Nous sommes à la veille de 2027, année d'élections présidentielles. Le personnage principal, Paul Raison, énarque, inspecteur des finances approchant de la cinquantaine, travaille comme conseiller personnel du ministre de l'Economie et des Finances, Bruno Juge (clone de Bruno Le Maire), dont il est très proche. Le père de Paul, Edouard Raison, un ancien de la DGSI, vient d’avoir un AVC sévère. Avec Prudence, la femme de Paul, elle-même énarque et inspecteur des finances, travaillant à la direction du Trésor, les choses ne vont pas trop bien : le couple vit comme séparé dans un magnifique duplex sur le parc de Bercy.
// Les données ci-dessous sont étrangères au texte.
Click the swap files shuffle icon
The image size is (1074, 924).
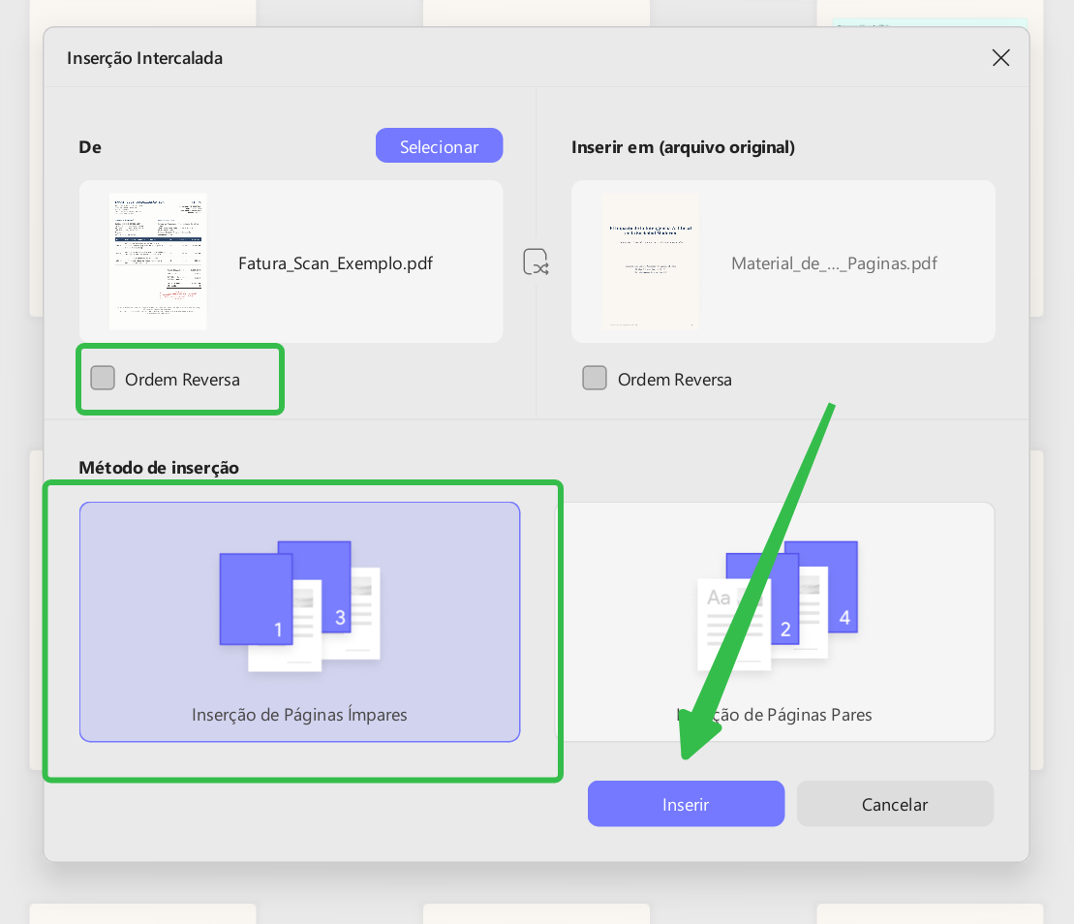pos(536,262)
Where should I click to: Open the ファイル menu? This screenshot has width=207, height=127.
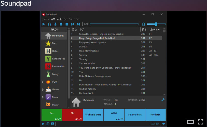click(x=45, y=19)
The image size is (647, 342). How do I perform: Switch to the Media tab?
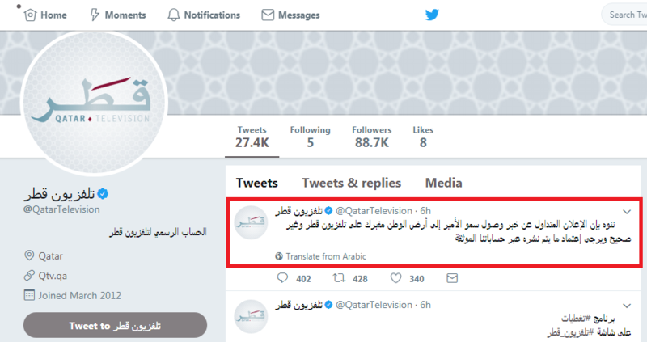click(x=443, y=183)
Paul a une soeur, Cécile, d’une dévotion étroite, qui vit à Arras, mariée à un notaire au chômage, et un frère plus jeune, Aurélien, qui travaille comme restaurateur d'oeuvres d'art au Ministère de la Culture et est marié à Indy, journaliste genre anticonformiste, pas très affable.
 
C’est autour de ces personnages, rassemblés par la maladie du père, que le récit va se nouer. Certes la dimension thriller sur fond de menaces et d’attentats terroristes est aussi présente, le contexte de l'élection présidentielle (dans laquelle Bruno Juge joue un rôle de premier plan) tient une certaine place etc., — mais tout cela n’est qu'une toile de fond, décrit l'ambiance dans laquelle se déroulent ces histoires de vie. Le vrai récit, bouleversant, c’est celui de cette famille où se retrouvent, autour du père en fin de vie, les personnages aux destins entrecroisés, qui affrontent vaille que vaille, ensemble ou dans la solitude, la vie, la maladie, la mort… On a là, sur un tempo moderne, « l’image de la condition des hommes », comme dit Pascal, que cite volontiers Houellebecq.
 
L’écriture m’a paru fluide, sobre, sans effets excessifs, à même de traduire l'histoire de ces vies qui tentent d'assumer leur destin : comment vivre, vieillir, mourir et éviter de s’anéantir ? Le roman est parsemé de réflexions telles celles-ci (est-ce là de la platitude ?) : « … une amélioration des conditions de vie va souvent de pair avec une détérioration des raisons de vivre », — « Les hôpitaux ne devraient pas être situés dans les villes, l’ambiance y est trop agitée, trop saturée de projets et de désirs, les villes ne sont pas un bon endroit pour mourir », — « Ce qu'il ne supportait pas, il s'en était rendu compte avec inquiétude, c'était l'impermanence en elle-même ; c'était l'idée qu'une chose, quelle qu'elle soit, se termine ; ce qu'il ne supportait pas, ce n'était rien d'autre qu'une des conditions essentielles de la vie » etc.
 
Certes certains passages sont assez durs à lire, l’auteur n'épargne aucun détail dans la description clinique de protocoles extrêmes — il procède à la façon du roman naturaliste, on dirait à certains endroits du Zola —, la mort est partout présente, mais, ce que je ressens, à lire le roman, c’est moins la fatalité face au destin de l'anéantissement, qu'une certaine forme de lucidité qui in fine donne sens à l’existence. Un regard sur notre condition mortelle désenchanté mais non désespéré.